Menurut dia, tindakan PLTU tersebut membahayakan lingkungan dan warga di Bengkulu. Bahkan, Kanopi Hijau menemukan dugaan 13 lokasi tempat pembuangan limbah abu batubara yaitu Fly Ash Bottom Ash (FABA) di sejumlah wilayah di Bengkulu.

"Dengan adanya dugaan temuan di Desa Padang Ulak Tanjung Kabupaten Bengkulu Tengah lokasi pembuangan FABA secara sembarangan di luar tapak PLTU berjumlah 13 lokasi," kata dia.

Berdasarkan hasil monitoring yang dilakukan Kanopi Hijau Indonesia, beberapa lokasi pembuangan FABA tersebut seperti di TWA Pantai Panjang, area Pelindo, di samping bengkel kapal tongkang dan perusahaan, halaman rumah warga, kolam pemancingan, area masjid, area jalan, dan dekat permukiman warga.

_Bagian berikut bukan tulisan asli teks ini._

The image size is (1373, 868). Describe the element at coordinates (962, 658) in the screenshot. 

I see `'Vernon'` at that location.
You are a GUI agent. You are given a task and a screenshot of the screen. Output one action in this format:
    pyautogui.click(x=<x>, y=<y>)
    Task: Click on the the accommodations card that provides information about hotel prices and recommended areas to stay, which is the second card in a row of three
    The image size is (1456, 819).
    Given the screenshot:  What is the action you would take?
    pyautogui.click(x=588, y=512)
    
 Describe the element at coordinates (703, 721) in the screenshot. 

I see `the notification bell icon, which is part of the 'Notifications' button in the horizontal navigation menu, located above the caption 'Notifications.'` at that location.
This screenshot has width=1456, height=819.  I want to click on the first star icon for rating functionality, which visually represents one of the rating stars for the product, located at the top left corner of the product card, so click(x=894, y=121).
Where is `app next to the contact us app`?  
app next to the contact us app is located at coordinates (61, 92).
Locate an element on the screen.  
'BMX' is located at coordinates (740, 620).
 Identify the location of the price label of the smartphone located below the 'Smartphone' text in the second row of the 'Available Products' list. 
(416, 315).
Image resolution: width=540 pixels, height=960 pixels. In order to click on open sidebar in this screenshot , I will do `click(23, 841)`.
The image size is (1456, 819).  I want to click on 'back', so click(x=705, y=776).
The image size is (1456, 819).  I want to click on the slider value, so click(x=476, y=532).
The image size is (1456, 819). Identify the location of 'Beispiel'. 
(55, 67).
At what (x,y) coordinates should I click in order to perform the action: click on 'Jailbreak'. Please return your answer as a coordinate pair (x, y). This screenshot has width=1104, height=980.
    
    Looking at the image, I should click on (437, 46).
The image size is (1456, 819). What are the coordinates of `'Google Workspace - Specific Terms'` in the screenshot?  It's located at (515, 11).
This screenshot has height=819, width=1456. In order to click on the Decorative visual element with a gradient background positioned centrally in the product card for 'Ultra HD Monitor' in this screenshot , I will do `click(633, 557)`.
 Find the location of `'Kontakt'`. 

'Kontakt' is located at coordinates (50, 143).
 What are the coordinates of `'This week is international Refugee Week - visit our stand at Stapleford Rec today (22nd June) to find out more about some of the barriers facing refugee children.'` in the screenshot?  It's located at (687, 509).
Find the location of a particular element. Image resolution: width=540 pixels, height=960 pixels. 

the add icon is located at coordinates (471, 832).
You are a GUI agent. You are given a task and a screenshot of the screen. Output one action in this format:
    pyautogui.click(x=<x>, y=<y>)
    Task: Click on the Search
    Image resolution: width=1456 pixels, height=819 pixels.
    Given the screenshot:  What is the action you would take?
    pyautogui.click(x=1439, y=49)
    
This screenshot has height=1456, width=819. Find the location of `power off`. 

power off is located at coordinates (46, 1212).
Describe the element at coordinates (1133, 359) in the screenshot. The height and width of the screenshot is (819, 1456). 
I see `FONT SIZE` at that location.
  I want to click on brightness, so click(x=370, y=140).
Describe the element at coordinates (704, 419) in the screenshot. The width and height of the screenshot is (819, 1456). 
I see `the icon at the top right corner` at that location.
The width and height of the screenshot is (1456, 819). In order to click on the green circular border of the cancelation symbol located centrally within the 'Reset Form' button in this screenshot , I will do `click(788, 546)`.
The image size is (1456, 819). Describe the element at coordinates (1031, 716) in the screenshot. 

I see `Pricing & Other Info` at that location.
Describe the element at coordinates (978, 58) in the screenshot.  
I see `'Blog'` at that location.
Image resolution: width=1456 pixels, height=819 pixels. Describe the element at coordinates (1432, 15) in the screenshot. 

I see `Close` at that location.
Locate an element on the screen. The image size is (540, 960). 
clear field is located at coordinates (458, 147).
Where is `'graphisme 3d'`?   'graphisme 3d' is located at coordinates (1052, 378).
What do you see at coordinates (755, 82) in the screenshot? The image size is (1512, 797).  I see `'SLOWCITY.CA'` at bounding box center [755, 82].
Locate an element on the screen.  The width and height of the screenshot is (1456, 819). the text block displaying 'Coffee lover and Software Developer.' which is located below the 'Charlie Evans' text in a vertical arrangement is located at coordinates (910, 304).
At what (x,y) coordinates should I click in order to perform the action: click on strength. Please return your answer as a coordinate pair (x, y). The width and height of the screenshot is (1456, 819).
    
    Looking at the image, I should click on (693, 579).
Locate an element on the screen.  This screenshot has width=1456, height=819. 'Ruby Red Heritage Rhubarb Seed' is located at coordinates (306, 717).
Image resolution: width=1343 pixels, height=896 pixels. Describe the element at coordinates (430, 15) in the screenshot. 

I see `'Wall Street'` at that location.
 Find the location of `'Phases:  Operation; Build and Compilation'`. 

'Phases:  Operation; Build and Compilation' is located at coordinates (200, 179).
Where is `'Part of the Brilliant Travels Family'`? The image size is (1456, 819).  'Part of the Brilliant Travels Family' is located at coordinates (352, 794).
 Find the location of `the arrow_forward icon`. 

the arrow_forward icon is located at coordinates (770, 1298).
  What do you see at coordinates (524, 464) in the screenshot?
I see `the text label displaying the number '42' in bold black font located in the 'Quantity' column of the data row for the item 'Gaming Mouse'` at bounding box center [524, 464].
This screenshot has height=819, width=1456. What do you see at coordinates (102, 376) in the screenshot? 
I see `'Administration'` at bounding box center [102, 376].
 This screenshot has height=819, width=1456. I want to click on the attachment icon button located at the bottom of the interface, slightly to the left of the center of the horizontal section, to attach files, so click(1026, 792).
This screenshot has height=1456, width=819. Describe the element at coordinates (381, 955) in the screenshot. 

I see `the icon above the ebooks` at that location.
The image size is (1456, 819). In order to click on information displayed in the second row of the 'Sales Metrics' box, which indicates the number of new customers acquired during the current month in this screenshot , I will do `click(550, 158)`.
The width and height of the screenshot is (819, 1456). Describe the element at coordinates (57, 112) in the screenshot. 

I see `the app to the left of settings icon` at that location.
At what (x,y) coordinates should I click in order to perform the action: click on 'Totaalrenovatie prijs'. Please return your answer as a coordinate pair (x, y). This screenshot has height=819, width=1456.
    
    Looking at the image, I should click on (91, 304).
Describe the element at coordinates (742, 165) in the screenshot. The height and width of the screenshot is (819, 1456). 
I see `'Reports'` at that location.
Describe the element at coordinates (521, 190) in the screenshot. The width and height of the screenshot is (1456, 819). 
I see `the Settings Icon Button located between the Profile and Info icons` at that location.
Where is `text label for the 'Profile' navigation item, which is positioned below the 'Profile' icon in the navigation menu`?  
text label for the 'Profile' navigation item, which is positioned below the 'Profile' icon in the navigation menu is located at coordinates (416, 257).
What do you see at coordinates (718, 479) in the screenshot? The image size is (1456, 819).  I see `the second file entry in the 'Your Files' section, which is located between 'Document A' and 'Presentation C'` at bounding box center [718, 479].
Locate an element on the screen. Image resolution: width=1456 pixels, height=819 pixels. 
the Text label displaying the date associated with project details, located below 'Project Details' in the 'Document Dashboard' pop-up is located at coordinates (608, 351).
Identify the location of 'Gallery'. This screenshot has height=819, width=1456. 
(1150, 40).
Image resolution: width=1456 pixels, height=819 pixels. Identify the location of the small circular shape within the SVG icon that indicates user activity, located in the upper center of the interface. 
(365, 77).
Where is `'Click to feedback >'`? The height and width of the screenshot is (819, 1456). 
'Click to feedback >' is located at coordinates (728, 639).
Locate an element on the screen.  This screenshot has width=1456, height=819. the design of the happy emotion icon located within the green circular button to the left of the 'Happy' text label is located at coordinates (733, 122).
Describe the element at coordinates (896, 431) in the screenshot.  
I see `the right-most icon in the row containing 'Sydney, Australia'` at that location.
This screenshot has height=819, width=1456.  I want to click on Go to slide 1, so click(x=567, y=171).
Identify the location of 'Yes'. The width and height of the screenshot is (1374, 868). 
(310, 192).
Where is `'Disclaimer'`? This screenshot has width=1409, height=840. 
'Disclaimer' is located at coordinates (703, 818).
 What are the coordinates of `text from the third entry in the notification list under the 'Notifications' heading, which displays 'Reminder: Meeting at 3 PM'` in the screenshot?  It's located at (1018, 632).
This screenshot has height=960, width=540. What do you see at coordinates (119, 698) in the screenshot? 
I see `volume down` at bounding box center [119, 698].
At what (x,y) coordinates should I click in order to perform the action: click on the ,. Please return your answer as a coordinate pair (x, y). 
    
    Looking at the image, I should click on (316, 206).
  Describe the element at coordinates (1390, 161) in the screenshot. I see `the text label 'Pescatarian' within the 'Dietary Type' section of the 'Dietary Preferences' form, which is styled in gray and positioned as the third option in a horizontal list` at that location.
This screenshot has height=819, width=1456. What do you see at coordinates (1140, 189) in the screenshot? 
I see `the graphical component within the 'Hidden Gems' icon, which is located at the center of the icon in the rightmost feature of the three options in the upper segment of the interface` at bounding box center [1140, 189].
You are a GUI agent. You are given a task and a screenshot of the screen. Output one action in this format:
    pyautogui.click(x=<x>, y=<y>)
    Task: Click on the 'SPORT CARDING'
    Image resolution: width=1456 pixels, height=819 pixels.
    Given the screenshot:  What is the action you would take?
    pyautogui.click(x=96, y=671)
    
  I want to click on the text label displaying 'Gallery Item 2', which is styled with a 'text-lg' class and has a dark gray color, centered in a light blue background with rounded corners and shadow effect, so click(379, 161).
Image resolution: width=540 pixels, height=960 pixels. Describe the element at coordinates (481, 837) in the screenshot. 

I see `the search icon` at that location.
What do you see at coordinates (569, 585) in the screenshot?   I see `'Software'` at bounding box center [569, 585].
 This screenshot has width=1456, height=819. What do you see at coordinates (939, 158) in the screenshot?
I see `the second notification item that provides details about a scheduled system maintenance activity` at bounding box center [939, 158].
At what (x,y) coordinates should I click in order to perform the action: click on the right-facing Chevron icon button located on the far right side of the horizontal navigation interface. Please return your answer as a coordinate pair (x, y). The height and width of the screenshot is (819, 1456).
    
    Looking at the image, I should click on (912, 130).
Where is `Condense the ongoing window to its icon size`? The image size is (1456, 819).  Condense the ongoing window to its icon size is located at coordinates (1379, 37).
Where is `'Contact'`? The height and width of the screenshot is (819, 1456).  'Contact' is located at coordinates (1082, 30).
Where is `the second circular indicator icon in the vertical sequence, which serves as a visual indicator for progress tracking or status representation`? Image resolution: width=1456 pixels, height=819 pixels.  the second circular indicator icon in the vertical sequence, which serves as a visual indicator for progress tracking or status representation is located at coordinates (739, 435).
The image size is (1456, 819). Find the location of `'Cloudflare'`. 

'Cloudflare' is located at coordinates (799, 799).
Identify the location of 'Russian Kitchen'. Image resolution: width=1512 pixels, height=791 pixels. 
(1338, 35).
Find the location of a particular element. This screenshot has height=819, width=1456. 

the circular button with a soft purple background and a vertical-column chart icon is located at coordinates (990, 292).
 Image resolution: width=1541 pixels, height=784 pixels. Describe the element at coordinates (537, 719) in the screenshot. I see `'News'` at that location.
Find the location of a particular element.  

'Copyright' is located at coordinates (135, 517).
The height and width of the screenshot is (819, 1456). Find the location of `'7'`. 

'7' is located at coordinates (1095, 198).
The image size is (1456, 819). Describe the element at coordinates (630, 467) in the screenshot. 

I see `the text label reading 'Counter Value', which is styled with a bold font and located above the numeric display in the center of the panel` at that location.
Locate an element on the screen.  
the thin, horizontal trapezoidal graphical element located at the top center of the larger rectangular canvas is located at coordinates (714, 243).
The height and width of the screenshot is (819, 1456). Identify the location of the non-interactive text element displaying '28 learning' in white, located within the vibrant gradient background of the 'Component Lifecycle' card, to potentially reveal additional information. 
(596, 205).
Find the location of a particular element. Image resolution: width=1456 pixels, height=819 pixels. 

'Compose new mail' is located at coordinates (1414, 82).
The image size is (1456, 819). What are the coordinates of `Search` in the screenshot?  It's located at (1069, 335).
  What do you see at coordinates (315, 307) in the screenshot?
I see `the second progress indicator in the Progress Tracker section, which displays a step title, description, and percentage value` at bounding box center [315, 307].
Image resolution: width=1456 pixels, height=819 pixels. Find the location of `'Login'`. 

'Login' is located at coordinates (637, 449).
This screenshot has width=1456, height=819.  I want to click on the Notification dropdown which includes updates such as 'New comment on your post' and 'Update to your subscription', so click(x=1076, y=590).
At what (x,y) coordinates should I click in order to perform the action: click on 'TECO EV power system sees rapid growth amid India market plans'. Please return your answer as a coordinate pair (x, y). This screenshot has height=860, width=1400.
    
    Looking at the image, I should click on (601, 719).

Dia mengatakan 12 dari 13 lokasi tersebut, di antaranya dijadikan material uruk yang dibuang secara langsung ke media tanah tanpa menggunakan lapisan kedap air seperti geosynthetic clay liner (GCL).

"Dengan dibuangnya FABA secara sembarangan di Desa Padang Ulak Tanjung, Kecamatan Talang Empat Kabupaten Bengkulu Tengah dan dititik lainnya, (PLTU) diduga telah melanggar Peraturan Menteri Lingkungan Hidup Dan Kehutanan Republik Indonesia Nomor 19 Tahun 2021 Tentang Tata Cara Pengelolaan Limbah Non-bahan Berbahaya dan Beracun," ujarnya.

Oleh karena itu, Kanopi Hijau Indonesia meminta pelanggaran yang dilakukan PT TLB di Bengkulu mendapatkan tindakan tegas agar tindakan yang membahayakan lingkungan dan warga tersebut tidak lagi dilakukan.

Sementara itu, Kepala Desa Padang Ulak Tanjung Abdu Rani menjelaskan akibat pembuangan limbah batu bara itu, sejumlah warga menyampaikan tuntutan. Mereka mengeluhkan abu limbah berterbangan, dan khawatir dengan dampak berbahaya dari limbah.

"Terkait dengan pembuangan limbah abu batu bara ini membuat masyarakat menuntut atas pembuangan ini, terdapat 10 kk protes terhadap abu yang berterbangan saat dilakukan penimbunan," ujarnya.